We also have classism and racial problems that plague our national identity and will play an important part in our survival as a nation. We must come to respect all Americans regardless of their economic standing or their background. Respecting difference will ensure that we protect the national interest of our country by equipping the best and the brightest to carry the torch for the next generation.

Finally, we face a future that we aren't prepared for. We are lacking in both skills for jobs of the future, and we have thus far failed to put any meaningful effort behind preparing for that future. We face a world with limited resources, such as water, oil, and many of the minerals that we need to sustain our current way of life. We need to open new markets for trade with African countries and those with untapped resources. We also need to redevelop our infrastructure to prepare for global warming and the need to move populations to higher ground, as our coastal cities are eroding and will soon be uninhabitable.

If you are not a current representative, are there certain committees that you would want to be a part of?

I would be proud to serve on any committee that would benefit the 8th Congressional District. I think the following committees would best serve the interests of our district:

  • Agriculture
  • Appropriations
  • Budget
  • Education and Labor
  • Financial Services
  • Foreign Affairs
  • Judiciary Oversight and Government Reform
  • Science, Space, and Technology
  • Small Business
  • Transportation and Infrastructure
  • Veterans' Affairs
  • Ways and Means

If you are a current representative, why did you join your current committees?


Do you believe that two years is the right term length for representatives?

No, I believe that a more appropriate term is 4 years. This would allow a Representative to demonstrate that they can be effective in the role.

What are your thoughts on term limits?

I believe term limits can be a good thing. I would support 8 year term limits.
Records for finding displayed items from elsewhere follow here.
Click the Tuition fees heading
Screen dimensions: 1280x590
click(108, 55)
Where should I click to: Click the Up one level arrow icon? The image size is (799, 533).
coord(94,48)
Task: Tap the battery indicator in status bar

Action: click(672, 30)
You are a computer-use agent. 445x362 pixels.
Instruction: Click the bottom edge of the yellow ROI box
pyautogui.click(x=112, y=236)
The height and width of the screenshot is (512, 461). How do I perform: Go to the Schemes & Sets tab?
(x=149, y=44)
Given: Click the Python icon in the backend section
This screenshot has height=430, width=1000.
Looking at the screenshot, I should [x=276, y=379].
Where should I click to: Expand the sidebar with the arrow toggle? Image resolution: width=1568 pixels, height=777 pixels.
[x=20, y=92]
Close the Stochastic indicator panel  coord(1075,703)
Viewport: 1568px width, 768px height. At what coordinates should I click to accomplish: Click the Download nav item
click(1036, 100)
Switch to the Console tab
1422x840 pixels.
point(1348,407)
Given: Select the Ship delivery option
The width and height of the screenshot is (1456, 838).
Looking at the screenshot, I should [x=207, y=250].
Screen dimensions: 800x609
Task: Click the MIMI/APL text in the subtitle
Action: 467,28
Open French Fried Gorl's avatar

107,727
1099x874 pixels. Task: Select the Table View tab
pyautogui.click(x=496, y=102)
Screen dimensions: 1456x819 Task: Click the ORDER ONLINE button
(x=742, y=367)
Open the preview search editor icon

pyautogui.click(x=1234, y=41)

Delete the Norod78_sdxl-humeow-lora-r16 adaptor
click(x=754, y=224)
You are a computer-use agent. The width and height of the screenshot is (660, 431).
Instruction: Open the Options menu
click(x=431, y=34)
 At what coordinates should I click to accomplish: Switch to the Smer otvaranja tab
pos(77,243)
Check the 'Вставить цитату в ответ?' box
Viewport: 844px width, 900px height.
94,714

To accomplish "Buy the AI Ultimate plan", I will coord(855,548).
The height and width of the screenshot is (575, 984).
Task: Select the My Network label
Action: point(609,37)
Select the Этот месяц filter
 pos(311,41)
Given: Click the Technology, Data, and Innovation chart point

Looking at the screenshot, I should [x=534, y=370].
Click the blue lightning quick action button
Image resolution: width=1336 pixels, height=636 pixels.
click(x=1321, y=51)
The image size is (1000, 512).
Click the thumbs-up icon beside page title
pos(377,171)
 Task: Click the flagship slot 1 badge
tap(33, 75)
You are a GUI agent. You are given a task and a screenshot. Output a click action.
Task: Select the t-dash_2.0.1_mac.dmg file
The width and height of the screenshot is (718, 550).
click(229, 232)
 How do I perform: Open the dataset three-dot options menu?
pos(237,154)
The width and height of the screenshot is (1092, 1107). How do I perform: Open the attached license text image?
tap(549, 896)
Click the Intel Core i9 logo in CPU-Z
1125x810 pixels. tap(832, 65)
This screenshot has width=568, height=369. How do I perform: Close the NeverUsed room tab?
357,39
If you are not currently a member of your party’s leadership in the U.S. House of Representatives, would you be interested in joining the leadership? If so, in what role?

I would not be interested in holding a leadership role this year, however perhaps after serving a couple of years I would be more inclined to feel qualified to lead.

Is there a particular representative, past or present, whom you want to model yourself after?

No, I have no interest in cloning myself after anyone. I pride myself on being unique and offering all that I am to the role of representative.

Both sitting representatives and candidates for office hear many personal stories from the residents of their district. Is there a story that you’ve heard that you found particularly touching, memorable, or impactful?

The stories that touch my heart the most are the cancer stories and the stories that parents tell me about the loss of their children. The most disheartening stories are the tragedies that could have been preventable. In 2018, a mother in Middletown told me the story of her son had died of an opioid addiction, and the story of a father that lost his daughter to opioid addiction two days before Easter and then a son two days before Christmas the same year.